Sneakersy na grubej podeszwie to jeden z tych trendów, który miał umrzeć śmiercią naturalną w latach 90. Tak, jak w kilku innych przypadkach się jednak nie stało, a "za duże" buty sportowe przeżywają właśnie drugą młodość. Pomogli im w tym Balenciaga, Louis Vuitton. A potem marki, które normalnie mają w ofercie ten typ obuwia, czyli Reebok, Fila czy Adidas, nagle przypomniał sobie, że takie modele sprzedawały już dawno temu, więc tak naprawdę wystarczy je odświeżyć, dodać parę detali i znowu na nich zarobić. Wobec takich zabiegów obojętne nie mogły pozostać sieciówki.

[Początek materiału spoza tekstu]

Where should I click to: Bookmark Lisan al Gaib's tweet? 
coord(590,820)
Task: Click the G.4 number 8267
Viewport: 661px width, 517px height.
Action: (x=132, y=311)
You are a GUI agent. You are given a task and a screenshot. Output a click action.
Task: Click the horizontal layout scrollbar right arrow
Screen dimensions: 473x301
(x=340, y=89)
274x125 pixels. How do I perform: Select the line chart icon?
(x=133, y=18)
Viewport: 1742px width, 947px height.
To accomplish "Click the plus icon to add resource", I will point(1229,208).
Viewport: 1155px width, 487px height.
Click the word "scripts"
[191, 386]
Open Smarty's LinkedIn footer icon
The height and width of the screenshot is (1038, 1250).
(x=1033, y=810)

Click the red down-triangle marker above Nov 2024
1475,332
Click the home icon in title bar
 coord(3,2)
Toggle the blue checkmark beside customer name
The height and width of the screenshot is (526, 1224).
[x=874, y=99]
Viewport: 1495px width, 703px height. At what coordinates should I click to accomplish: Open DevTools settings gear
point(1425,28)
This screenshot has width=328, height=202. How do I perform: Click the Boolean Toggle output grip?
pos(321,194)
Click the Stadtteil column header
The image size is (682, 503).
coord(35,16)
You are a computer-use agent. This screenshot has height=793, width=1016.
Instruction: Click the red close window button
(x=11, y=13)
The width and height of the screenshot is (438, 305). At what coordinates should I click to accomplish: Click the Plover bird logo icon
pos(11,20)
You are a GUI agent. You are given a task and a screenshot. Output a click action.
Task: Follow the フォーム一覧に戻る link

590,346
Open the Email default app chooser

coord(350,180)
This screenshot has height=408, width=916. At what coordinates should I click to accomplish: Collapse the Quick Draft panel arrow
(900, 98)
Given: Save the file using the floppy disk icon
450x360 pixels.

Modele nawiązujące do stylu "dad shoes" zaczęły pojawiać się w Mango i w Zarze już w zeszłym sezonie. A ta druga, kiedy utwierdziła się w przekonaniu, że klientki szukają u nich alternatywy dla drogich lub kultowych modeli, postanowiła kuć żelazo póki gorące. I w ramach kolekcji jesień-zima 2018/2018 wypuściła specjalną edycję sneakersów na grubej podeszwie. Zara jesień-zima 2018/2019: 10 rzeczy z kolekcji, które chcemy mieć >>>
Zara ma najmodniejsze sneakersy sezonu 2018/2019
To cztery modele z 6-centymetrową podeszwą, wykonane z wysokiej jakości materiałów, czyli głównie ze skóry naturalne, ozdobione klejnotami oraz aplikacjami. Jeden posiada supermodne w tym sezonie zwierzęcy print, inny motywy etniczne. Cenowo sneakersy Zara nie odbiegają zbytnio od tego, co proponuje Reebok czy Adidas, ale mimo wszystko są odrobinę tańsze - wszystkie projekty ze specjalnej edycji to koszt niespełna 400 zł. W sklepie internetowym dostępna jest aktualnie praktycznie pełna rozmiarówka. Jeśli chodzi natomiast o salony stacjonarne, wyszukiwarka mówi nam, że w okolicy (sprawdzamy Warszawę) nie są dostępne w żadnym salonie. Szkoda, bo z chęcią obejrzelibyśmy je z bliska.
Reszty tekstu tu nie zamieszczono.